- **Tugas Tertulis**
1 - Jawablah pertanyaan berikut berdasarkan teks bacaan tentang tatakrama.
(a) Apa istilah Arab yang dipakai teks untuk tatakrama berhubungan dengan Allah Swt?
(b) Berapa jumlah bentuk tatakrama bagi orang yang ahli dalam suatu keilmuan (al-'âlim)?
(c) Kepada siapa sifat takabbur dikecualikan untuk ditanggalkan?
2 - Tulis ulang bagian teks bacaan mulai dari "Adapun tatakrama berhubungan" sampai dengan "yang telah dikerjakan.". Ganti kata "makhluq" dengan "ciptaan".

- **Teks Bacaan**

Adapun tatakrama berhubungan dengan Allah Swt (âdâb al-shuhbah ma'a Allâh) adalah dengan menundukkan kepala, merundukkan pandangan, menyandarkan diri sepenuhnya kepada Allah Swt, membiasakan diam, dan mengekang anggota tubuh.
Disamping itu, tata kramanya adalah bersegera melaksanakan segala apa yang telah diperintahkan oleh Allah Swt dan menjauhi segala apa yang dilarang oleh Allah Swt, tidak dengan mudah mendahului kuasa (al-qudrât) Allah, selalu mengingat Allah, selalu memikirkan dan merenungkan kekuasaan Allah, mengiringi dan menutupi kebathilan yang telah di kerjakan dengan kebenaran (al-haq), tidak selalu menghamba kepada sesama makhluq, tunduk di bawah kebesaran Allah Swt, merasa hina karena malu kepada Allah Swt atas kesalahan-kesalahan yang telah dikerjakan. 
Sedangkan tatakrama yang laiannya adalah melepaskan diri segala beban duniawi sehingga tidak merasa terbelenggu dengan pekerjaan, yang hal tersebut bisa dengan meyakinkan pada diri bahwa semuanya hal itu sudah ditanggung oleh Allah Swt dan tawakkal atas keutamaan yang dipunyai oleh Allah Swt yaitu dengan menyerahkannya semuanya --sebagai bentuk ikhtiar—kepada Allah Swt.
Sebaiknya semua bentuk tatakrama ini menjadi bagian dari kehidupanmu sehari-hari baik siang maupun malam. Karena ini semua merupakan bentuk tatakrama persahabatab (al-shuhbah) dengan dzat yang tidak akan pernah pisah dan dipisahkan dari dirimu, berbeda dengan makhluq (manusia) yang pada waktunya pasti berpisah darimu.
Sedangkan kalau kamu adalah termasuk orang ahli dalam suatu keilmuan ilmu (al-'âlim) maka bentuk tatkramanya ada tujuh belas, yaitu ; bersabar, selalu aris, duduk dengan posisi seperti orang yang takut karena banyak berbuat salah dan lemah dengan menundukkan kepala, menanggalkan sifat takabbur di depan setiap orang kecuali kepada orang yang berbuat dzalim sebagai bentuk perlawanan agar tidak berbuat dzalim, selalu bersifat andap asor (tawaddlu') dalam setiap forum atau acara-acara yang lain, tidak senang bergurau dan berkelakar.
Sehingga, dengan begitu kamu akan merasa dirimu rendah di hadapan Allah Swt dengan hati nurani yang bersih (ikhlâsh). Tidak penundukan diri yang hanya didasari dengan ni'atan supaya ditakuti dan dipuja oleh para manusia, atau juga dengan harapan orang mengharagaimu sehinggu kamu akan bisa meraup keuntungan duniawi.

- **Bagian Data**
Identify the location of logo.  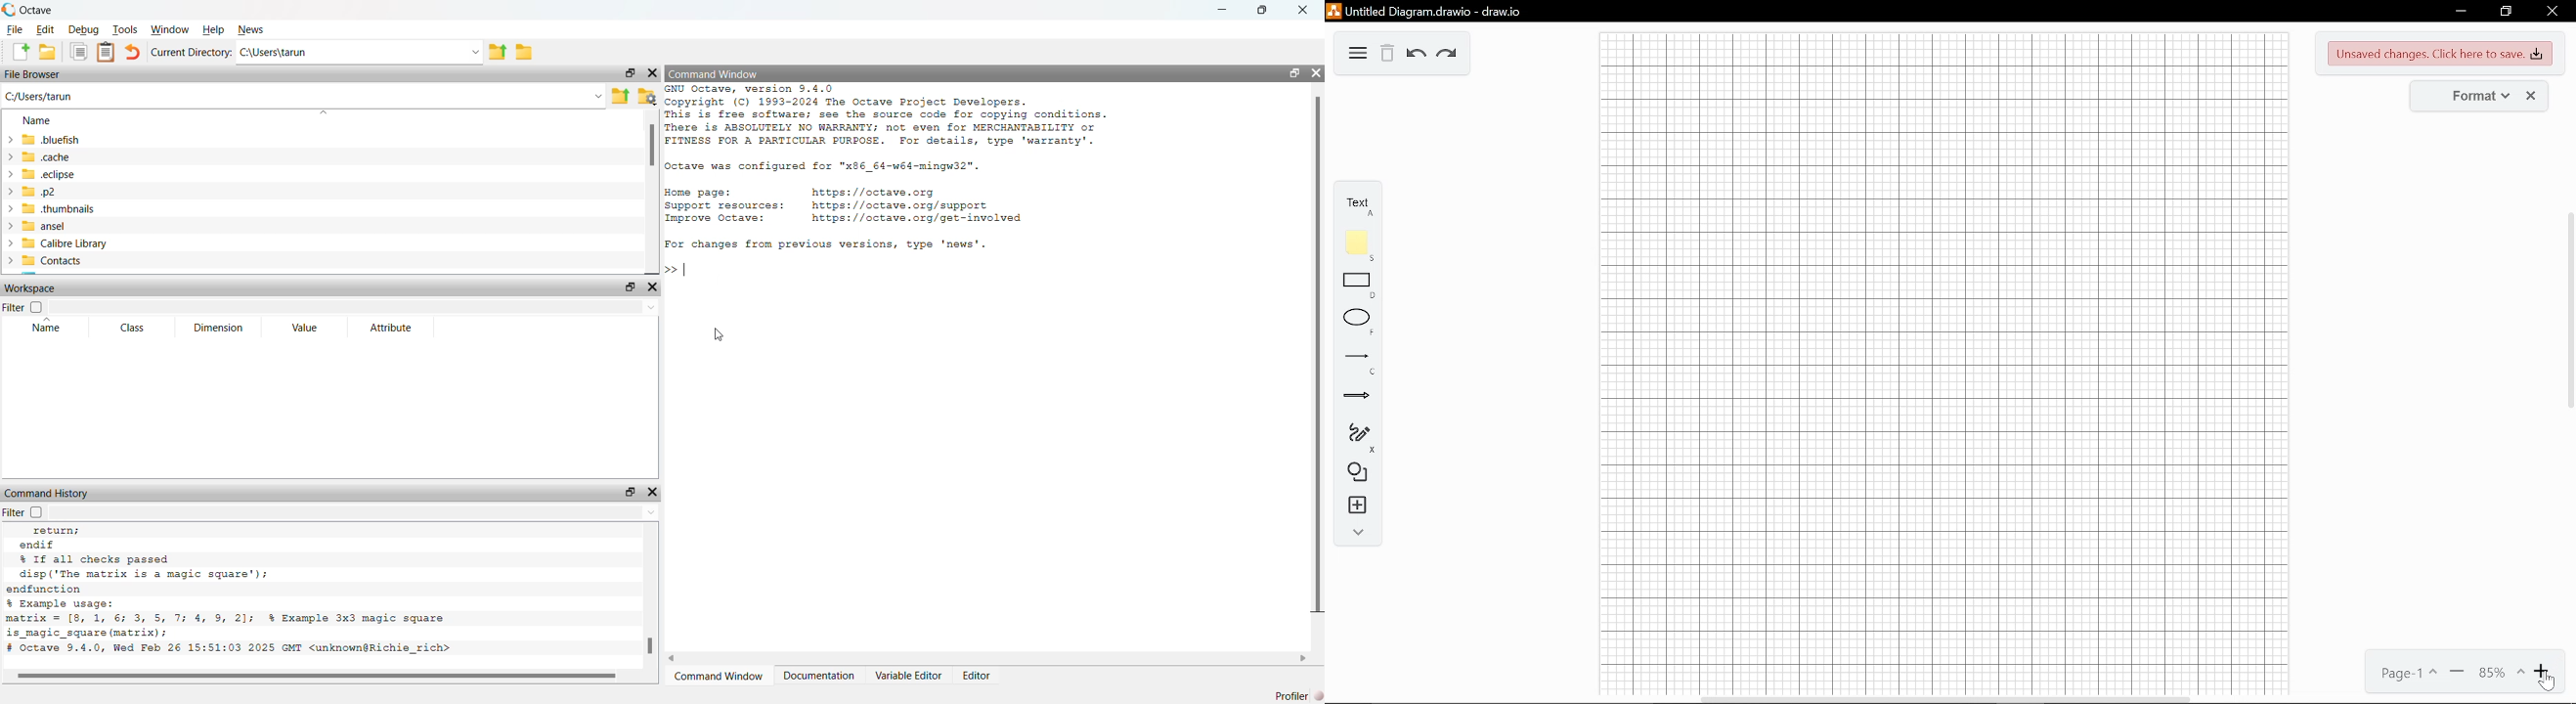
(10, 10).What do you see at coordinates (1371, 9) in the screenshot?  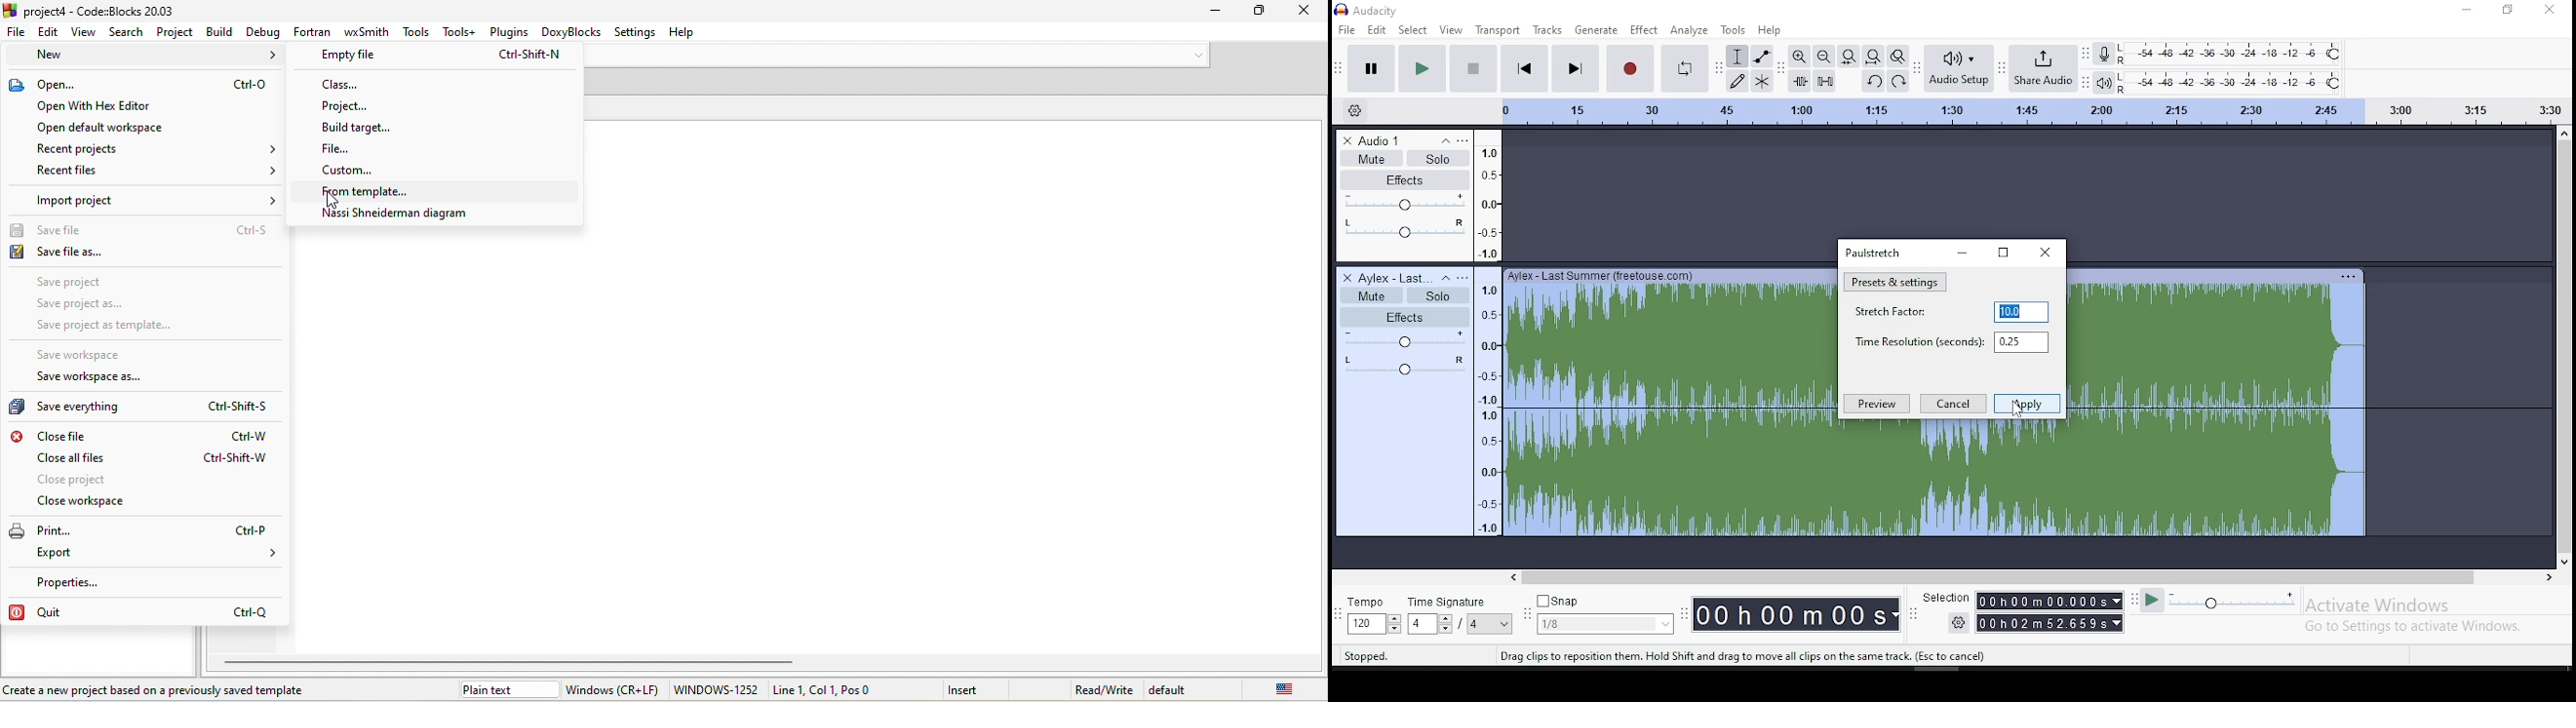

- **Jawaban per Tugas**
1 -
(a) Istilahnya adalah âdâb al-shuhbah ma'a Allâh.
(b) Jumlahnya ada tujuh belas.
(c) Sifat takabbur dikecualikan kepada orang yang berbuat dzalim, sebagai bentuk perlawanan agar ia tidak berbuat dzalim.

2 -
Adapun tatakrama berhubungan dengan Allah Swt (âdâb al-shuhbah ma'a Allâh) adalah dengan menundukkan kepala, merundukkan pandangan, menyandarkan diri sepenuhnya kepada Allah Swt, membiasakan diam, dan mengekang anggota tubuh.
Disamping itu, tata kramanya adalah bersegera melaksanakan segala apa yang telah diperintahkan oleh Allah Swt dan menjauhi segala apa yang dilarang oleh Allah Swt, tidak dengan mudah mendahului kuasa (al-qudrât) Allah, selalu mengingat Allah, selalu memikirkan dan merenungkan kekuasaan Allah, mengiringi dan menutupi kebathilan yang telah di kerjakan dengan kebenaran (al-haq), tidak selalu menghamba kepada sesama ciptaan, tunduk di bawah kebesaran Allah Swt, merasa hina karena malu kepada Allah Swt atas kesalahan-kesalahan yang telah dikerjakan.